- _Excerpted records_:
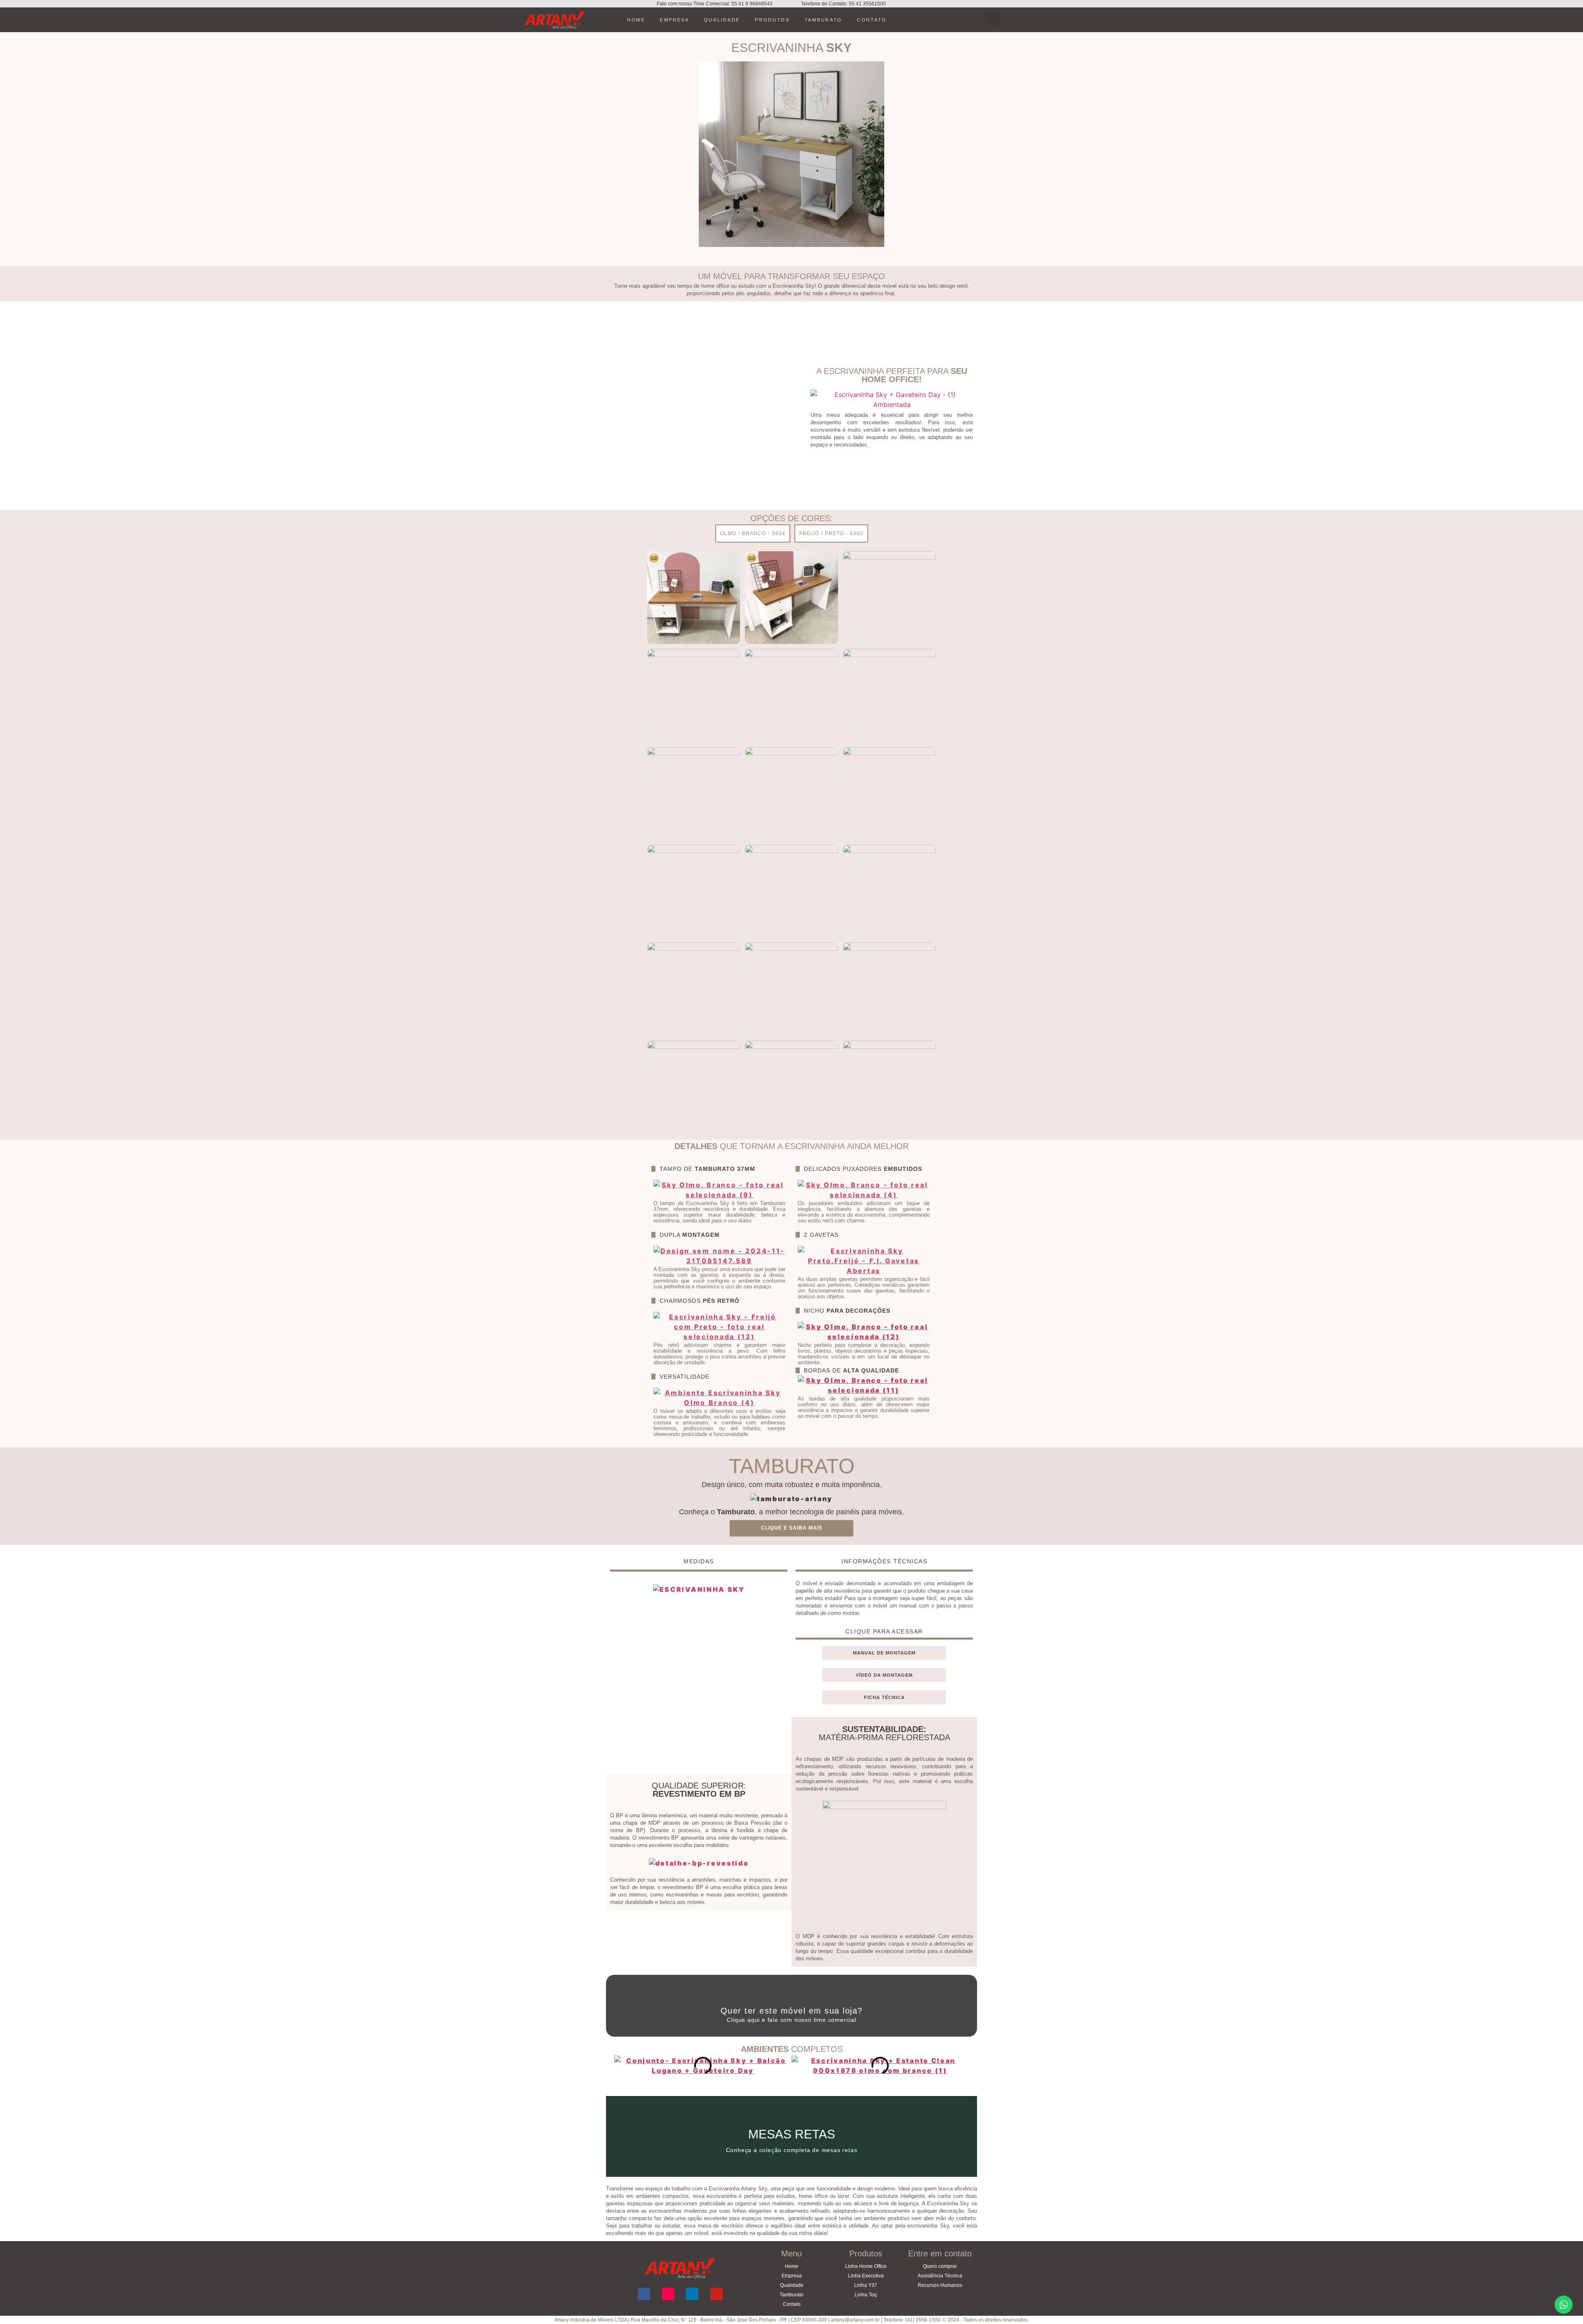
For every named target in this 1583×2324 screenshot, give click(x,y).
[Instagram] (668, 2294)
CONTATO (872, 19)
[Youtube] (716, 2294)
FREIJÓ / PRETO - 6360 (831, 533)
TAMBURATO (823, 19)
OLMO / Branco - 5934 (752, 533)
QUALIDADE (722, 19)
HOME (636, 19)
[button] (993, 20)
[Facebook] (644, 2294)
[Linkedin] (692, 2294)
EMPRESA (674, 19)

- _Work order_: All of the data, minus its pictures, should be repeated exactly.

- _Answer below_:
For every named target in this 1583×2324 screenshot, give click(x,y).
[Instagram] (668, 2294)
CONTATO (872, 19)
[Youtube] (716, 2294)
FREIJÓ / PRETO - 6360 (831, 533)
TAMBURATO (823, 19)
OLMO / Branco - 5934 (752, 533)
QUALIDADE (722, 19)
HOME (636, 19)
[button] (993, 20)
[Facebook] (644, 2294)
[Linkedin] (692, 2294)
EMPRESA (674, 19)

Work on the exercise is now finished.